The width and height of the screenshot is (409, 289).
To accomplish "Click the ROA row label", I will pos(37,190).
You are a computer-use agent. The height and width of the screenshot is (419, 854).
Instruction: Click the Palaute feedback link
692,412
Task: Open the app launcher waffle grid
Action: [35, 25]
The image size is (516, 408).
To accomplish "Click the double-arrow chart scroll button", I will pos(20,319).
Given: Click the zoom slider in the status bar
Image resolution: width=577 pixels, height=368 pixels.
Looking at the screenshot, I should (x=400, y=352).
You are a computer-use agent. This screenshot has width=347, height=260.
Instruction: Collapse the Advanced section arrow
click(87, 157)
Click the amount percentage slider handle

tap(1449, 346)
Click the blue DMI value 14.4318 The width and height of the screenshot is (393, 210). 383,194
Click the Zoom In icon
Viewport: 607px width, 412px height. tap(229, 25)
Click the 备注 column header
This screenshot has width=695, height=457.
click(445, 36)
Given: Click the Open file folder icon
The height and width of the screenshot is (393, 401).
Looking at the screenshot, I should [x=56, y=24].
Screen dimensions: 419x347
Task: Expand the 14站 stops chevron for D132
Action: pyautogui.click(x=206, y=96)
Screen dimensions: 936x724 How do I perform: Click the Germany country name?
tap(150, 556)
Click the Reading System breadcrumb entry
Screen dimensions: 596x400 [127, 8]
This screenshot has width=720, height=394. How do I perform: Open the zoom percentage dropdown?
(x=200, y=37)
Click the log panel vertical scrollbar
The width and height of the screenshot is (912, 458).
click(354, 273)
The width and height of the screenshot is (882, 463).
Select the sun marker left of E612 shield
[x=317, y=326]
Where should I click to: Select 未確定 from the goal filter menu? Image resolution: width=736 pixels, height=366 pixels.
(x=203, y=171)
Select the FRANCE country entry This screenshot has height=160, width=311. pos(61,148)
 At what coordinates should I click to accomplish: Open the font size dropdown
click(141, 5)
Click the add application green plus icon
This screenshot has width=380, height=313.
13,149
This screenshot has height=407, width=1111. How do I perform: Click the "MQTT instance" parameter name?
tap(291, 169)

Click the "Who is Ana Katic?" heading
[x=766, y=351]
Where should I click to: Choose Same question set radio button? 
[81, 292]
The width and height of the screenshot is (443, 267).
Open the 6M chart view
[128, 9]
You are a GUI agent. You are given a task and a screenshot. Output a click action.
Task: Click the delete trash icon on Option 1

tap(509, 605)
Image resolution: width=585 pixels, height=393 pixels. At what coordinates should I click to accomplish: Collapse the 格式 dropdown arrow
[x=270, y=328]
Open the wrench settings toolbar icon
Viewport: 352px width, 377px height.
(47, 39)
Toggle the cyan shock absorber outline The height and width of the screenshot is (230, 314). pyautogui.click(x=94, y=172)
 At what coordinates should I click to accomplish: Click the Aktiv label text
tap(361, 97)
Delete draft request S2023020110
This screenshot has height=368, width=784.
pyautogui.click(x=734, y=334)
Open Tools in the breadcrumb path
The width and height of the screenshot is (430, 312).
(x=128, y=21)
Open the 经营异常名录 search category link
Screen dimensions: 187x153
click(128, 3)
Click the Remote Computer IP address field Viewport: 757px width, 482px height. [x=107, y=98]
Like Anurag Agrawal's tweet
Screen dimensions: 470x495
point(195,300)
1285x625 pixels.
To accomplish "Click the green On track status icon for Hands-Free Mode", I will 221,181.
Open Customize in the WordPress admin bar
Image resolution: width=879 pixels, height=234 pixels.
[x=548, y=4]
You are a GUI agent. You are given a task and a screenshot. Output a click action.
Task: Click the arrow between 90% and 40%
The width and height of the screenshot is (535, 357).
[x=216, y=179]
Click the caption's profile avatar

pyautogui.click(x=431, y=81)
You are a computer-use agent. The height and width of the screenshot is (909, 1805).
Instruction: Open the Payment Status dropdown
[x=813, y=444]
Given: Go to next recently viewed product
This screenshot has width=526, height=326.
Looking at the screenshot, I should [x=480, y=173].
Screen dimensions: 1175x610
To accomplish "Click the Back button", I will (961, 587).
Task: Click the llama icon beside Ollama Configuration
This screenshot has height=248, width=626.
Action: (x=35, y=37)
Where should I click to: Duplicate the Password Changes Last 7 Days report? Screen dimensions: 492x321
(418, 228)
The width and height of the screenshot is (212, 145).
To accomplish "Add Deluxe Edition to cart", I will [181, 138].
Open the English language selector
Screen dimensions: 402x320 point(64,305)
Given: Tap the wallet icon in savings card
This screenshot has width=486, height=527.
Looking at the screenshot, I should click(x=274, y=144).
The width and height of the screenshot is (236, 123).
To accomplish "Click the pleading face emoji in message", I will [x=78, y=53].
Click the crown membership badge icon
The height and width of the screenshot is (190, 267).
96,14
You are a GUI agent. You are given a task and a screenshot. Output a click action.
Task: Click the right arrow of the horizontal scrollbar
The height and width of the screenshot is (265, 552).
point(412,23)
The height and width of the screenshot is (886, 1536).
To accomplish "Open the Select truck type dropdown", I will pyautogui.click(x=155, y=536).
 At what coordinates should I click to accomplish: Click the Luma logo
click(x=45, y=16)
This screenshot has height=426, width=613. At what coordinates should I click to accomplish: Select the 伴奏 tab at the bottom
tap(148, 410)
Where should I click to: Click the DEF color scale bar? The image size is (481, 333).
* * * * *
> **Assignment**
Repeat each of the entries exactly as written.

> **Output for this task**
The width and height of the screenshot is (409, 289).
To accomplish "Click the ROA row label", I will pos(37,190).
You are a computer-use agent. The height and width of the screenshot is (419, 854).
Instruction: Click the Palaute feedback link
692,412
Task: Open the app launcher waffle grid
Action: [35, 25]
The image size is (516, 408).
To accomplish "Click the double-arrow chart scroll button", I will pos(20,319).
Given: Click the zoom slider in the status bar
Image resolution: width=577 pixels, height=368 pixels.
Looking at the screenshot, I should (x=400, y=352).
You are a computer-use agent. This screenshot has width=347, height=260.
Instruction: Collapse the Advanced section arrow
click(87, 157)
Click the amount percentage slider handle

tap(1449, 346)
Click the blue DMI value 14.4318 The width and height of the screenshot is (393, 210). 383,194
Click the Zoom In icon
Viewport: 607px width, 412px height. tap(229, 25)
Click the 备注 column header
This screenshot has width=695, height=457.
click(445, 36)
Given: Click the Open file folder icon
The height and width of the screenshot is (393, 401).
Looking at the screenshot, I should [x=56, y=24].
Screen dimensions: 419x347
Task: Expand the 14站 stops chevron for D132
Action: pyautogui.click(x=206, y=96)
Screen dimensions: 936x724 How do I perform: Click the Germany country name?
tap(150, 556)
Click the Reading System breadcrumb entry
Screen dimensions: 596x400 [127, 8]
This screenshot has width=720, height=394. How do I perform: Open the zoom percentage dropdown?
(x=200, y=37)
Click the log panel vertical scrollbar
The width and height of the screenshot is (912, 458).
click(354, 273)
The width and height of the screenshot is (882, 463).
Select the sun marker left of E612 shield
[x=317, y=326]
Where should I click to: Select 未確定 from the goal filter menu? Image resolution: width=736 pixels, height=366 pixels.
(x=203, y=171)
Select the FRANCE country entry This screenshot has height=160, width=311. pos(61,148)
 At what coordinates should I click to accomplish: Open the font size dropdown
click(141, 5)
Click the add application green plus icon
This screenshot has width=380, height=313.
13,149
This screenshot has height=407, width=1111. How do I perform: Click the "MQTT instance" parameter name?
tap(291, 169)

Click the "Who is Ana Katic?" heading
[x=766, y=351]
Where should I click to: Choose Same question set radio button? 
[81, 292]
The width and height of the screenshot is (443, 267).
Open the 6M chart view
[128, 9]
You are a GUI agent. You are given a task and a screenshot. Output a click action.
Task: Click the delete trash icon on Option 1

tap(509, 605)
Image resolution: width=585 pixels, height=393 pixels. At what coordinates should I click to accomplish: Collapse the 格式 dropdown arrow
[x=270, y=328]
Open the wrench settings toolbar icon
Viewport: 352px width, 377px height.
(47, 39)
Toggle the cyan shock absorber outline The height and width of the screenshot is (230, 314). pyautogui.click(x=94, y=172)
 At what coordinates should I click to accomplish: Click the Aktiv label text
tap(361, 97)
Delete draft request S2023020110
This screenshot has height=368, width=784.
pyautogui.click(x=734, y=334)
Open Tools in the breadcrumb path
The width and height of the screenshot is (430, 312).
(x=128, y=21)
Open the 经营异常名录 search category link
Screen dimensions: 187x153
click(128, 3)
Click the Remote Computer IP address field Viewport: 757px width, 482px height. [x=107, y=98]
Like Anurag Agrawal's tweet
Screen dimensions: 470x495
point(195,300)
1285x625 pixels.
To accomplish "Click the green On track status icon for Hands-Free Mode", I will 221,181.
Open Customize in the WordPress admin bar
Image resolution: width=879 pixels, height=234 pixels.
[x=548, y=4]
You are a GUI agent. You are given a task and a screenshot. Output a click action.
Task: Click the arrow between 90% and 40%
The width and height of the screenshot is (535, 357).
[x=216, y=179]
Click the caption's profile avatar

pyautogui.click(x=431, y=81)
You are a computer-use agent. The height and width of the screenshot is (909, 1805).
Instruction: Open the Payment Status dropdown
[x=813, y=444]
Given: Go to next recently viewed product
This screenshot has width=526, height=326.
Looking at the screenshot, I should [x=480, y=173].
Screen dimensions: 1175x610
To accomplish "Click the Back button", I will (961, 587).
Task: Click the llama icon beside Ollama Configuration
This screenshot has height=248, width=626.
Action: (x=35, y=37)
Where should I click to: Duplicate the Password Changes Last 7 Days report? Screen dimensions: 492x321
(418, 228)
The width and height of the screenshot is (212, 145).
To accomplish "Add Deluxe Edition to cart", I will [181, 138].
Open the English language selector
Screen dimensions: 402x320 point(64,305)
Given: Tap the wallet icon in savings card
This screenshot has width=486, height=527.
Looking at the screenshot, I should click(x=274, y=144).
The width and height of the screenshot is (236, 123).
To accomplish "Click the pleading face emoji in message", I will [x=78, y=53].
Click the crown membership badge icon
The height and width of the screenshot is (190, 267).
96,14
You are a GUI agent. You are given a task and a screenshot. Output a click action.
Task: Click the right arrow of the horizontal scrollbar
The height and width of the screenshot is (265, 552).
point(412,23)
The height and width of the screenshot is (886, 1536).
To accomplish "Open the Select truck type dropdown", I will pyautogui.click(x=155, y=536).
 At what coordinates should I click to accomplish: Click the Luma logo
click(x=45, y=16)
This screenshot has height=426, width=613. At what coordinates should I click to accomplish: Select the 伴奏 tab at the bottom
tap(148, 410)
Where should I click to: Click the DEF color scale bar? The image size is (481, 333).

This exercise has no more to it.